[DATA FOR THIS TASK Boundary: Start]

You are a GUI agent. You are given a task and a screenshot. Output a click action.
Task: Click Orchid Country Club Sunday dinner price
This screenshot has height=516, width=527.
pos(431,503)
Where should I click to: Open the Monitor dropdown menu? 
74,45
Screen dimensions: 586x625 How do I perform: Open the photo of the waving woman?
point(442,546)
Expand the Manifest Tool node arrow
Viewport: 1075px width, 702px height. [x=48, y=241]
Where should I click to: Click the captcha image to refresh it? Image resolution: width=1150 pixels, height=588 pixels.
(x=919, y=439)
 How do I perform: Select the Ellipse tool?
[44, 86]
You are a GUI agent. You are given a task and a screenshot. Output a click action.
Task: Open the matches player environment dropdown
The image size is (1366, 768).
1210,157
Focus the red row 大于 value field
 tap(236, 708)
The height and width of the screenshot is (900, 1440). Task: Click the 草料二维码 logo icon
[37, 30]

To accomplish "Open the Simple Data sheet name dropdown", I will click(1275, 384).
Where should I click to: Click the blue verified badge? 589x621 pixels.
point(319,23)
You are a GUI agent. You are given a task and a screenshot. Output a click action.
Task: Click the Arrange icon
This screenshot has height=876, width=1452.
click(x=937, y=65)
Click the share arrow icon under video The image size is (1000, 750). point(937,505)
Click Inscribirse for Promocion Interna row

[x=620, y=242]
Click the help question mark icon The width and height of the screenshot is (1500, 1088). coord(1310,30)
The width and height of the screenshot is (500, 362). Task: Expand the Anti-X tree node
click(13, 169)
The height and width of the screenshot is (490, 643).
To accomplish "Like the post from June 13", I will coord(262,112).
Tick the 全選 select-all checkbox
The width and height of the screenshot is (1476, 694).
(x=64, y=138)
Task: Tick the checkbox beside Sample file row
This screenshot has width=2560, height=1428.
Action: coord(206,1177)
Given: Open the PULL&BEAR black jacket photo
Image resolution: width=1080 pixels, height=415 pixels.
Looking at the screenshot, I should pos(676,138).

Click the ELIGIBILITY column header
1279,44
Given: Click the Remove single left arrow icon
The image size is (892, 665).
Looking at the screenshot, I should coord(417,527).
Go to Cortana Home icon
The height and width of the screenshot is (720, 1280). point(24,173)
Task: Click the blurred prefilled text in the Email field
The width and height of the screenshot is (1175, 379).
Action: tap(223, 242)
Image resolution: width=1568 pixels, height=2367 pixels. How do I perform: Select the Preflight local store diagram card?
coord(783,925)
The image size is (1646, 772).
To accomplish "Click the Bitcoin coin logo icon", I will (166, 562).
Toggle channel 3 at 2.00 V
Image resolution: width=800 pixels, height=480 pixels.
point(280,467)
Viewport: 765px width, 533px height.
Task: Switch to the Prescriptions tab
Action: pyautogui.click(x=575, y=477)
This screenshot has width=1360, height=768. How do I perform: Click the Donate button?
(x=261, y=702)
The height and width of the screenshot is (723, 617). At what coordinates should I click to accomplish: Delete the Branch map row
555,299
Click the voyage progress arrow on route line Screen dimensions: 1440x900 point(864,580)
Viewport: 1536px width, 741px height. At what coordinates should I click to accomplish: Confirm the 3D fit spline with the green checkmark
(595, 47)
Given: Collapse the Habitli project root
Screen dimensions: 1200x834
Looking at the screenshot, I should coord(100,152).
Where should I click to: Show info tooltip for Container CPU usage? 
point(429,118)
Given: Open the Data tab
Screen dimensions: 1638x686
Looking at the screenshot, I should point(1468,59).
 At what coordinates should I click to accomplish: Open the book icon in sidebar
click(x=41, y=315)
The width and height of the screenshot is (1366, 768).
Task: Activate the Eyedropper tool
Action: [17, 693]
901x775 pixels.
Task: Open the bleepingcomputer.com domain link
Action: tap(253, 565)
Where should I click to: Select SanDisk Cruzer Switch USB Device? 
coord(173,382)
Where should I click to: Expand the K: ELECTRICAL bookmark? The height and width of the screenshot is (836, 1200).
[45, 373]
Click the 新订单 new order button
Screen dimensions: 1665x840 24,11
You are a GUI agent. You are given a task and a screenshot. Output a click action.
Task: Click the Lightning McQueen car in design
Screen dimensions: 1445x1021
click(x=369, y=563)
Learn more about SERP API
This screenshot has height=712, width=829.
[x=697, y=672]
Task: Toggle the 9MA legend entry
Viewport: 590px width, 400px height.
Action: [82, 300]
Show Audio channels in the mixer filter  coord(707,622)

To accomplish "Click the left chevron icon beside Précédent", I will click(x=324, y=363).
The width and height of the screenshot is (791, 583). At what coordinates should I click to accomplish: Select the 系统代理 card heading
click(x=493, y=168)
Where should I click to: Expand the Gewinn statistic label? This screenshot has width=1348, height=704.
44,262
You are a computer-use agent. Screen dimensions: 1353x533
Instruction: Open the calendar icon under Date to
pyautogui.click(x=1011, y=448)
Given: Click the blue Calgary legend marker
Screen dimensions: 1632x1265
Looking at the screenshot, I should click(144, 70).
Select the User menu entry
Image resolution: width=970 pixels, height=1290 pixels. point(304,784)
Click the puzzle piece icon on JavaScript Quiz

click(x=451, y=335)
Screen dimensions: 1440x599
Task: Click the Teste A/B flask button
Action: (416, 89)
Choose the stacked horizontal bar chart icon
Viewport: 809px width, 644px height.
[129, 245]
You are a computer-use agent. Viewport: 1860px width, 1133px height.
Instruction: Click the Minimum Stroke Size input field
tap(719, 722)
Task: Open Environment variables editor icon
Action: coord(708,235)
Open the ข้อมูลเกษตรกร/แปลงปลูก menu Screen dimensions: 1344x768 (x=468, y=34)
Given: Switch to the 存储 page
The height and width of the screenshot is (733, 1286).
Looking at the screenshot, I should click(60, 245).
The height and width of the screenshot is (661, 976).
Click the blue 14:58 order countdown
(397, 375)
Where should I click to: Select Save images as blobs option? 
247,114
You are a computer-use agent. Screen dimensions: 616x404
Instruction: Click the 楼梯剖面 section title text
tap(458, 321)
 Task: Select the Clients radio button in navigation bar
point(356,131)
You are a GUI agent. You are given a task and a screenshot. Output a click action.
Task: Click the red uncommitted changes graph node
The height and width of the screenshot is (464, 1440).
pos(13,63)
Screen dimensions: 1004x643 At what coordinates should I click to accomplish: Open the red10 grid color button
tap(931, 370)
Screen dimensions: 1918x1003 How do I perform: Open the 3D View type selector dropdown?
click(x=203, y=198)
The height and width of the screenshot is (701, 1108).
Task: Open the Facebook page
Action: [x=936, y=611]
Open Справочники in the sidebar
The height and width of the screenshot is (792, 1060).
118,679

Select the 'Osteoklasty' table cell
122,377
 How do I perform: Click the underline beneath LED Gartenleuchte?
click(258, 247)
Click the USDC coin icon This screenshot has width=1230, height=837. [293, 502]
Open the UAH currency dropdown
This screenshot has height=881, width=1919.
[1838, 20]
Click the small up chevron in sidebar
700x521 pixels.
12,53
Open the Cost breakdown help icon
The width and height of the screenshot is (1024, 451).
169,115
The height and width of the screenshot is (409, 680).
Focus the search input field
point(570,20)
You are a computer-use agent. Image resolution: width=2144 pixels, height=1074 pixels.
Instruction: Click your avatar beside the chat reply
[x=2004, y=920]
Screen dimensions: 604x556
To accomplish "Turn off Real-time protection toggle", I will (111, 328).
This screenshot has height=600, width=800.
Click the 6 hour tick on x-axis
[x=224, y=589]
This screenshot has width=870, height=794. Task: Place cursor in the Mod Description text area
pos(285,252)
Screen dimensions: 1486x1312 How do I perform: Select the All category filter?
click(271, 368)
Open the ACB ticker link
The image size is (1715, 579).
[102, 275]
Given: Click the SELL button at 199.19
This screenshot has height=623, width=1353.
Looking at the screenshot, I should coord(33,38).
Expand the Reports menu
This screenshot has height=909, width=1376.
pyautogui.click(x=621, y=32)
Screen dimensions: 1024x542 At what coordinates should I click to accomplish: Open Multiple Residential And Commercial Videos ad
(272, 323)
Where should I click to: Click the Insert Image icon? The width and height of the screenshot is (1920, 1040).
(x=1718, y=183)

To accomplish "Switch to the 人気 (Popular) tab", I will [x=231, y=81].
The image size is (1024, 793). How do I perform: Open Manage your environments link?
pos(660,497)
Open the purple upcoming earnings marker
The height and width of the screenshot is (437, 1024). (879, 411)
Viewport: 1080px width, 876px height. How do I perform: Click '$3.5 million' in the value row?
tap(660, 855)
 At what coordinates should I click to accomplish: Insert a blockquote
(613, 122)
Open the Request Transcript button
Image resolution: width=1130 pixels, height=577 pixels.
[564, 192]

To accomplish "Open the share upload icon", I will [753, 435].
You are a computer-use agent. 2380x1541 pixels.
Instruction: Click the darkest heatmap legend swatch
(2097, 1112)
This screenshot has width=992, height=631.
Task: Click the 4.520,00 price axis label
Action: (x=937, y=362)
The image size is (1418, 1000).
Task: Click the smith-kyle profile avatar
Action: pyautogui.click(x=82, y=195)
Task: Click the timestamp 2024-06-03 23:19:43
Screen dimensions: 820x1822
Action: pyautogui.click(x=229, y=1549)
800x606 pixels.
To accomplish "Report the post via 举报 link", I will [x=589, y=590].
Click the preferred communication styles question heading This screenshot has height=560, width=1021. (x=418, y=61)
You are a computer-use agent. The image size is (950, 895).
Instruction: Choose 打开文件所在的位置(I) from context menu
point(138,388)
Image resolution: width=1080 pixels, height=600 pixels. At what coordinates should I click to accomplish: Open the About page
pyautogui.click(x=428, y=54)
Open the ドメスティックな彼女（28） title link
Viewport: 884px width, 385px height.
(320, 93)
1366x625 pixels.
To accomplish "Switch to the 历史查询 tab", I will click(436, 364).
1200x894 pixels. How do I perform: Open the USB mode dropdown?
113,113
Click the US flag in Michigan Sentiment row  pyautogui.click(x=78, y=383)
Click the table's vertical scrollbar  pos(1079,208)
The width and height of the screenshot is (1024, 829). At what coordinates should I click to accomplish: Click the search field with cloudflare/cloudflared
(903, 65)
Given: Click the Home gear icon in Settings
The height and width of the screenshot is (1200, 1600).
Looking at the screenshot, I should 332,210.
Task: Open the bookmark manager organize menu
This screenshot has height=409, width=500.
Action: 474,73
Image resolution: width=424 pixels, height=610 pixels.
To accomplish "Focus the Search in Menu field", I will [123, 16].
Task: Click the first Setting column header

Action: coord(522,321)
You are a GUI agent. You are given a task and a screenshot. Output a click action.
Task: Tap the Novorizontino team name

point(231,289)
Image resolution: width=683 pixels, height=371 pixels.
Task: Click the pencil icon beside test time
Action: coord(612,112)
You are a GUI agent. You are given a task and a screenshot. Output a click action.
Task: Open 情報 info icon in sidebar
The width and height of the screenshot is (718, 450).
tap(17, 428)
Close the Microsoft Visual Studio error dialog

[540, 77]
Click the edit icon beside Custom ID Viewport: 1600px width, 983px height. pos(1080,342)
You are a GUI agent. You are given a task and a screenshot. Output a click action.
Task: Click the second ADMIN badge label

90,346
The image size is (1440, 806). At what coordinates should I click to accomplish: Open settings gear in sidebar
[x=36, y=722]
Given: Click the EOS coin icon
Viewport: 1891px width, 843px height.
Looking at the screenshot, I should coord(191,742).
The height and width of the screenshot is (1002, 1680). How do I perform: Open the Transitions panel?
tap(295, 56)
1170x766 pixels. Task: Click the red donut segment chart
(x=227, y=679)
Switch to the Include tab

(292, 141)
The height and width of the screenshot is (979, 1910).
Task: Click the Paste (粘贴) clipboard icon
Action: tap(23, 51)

[DATA FOR THIS TASK Boundary: End]

> _PROBLEM TO SOLVE_
Wherever the string "question" appears in the data above, copy the line it sits in.

> _RESULT OF THE EXERCISE_
Click the help question mark icon The width and height of the screenshot is (1500, 1088). coord(1310,30)
Click the preferred communication styles question heading This screenshot has height=560, width=1021. (x=418, y=61)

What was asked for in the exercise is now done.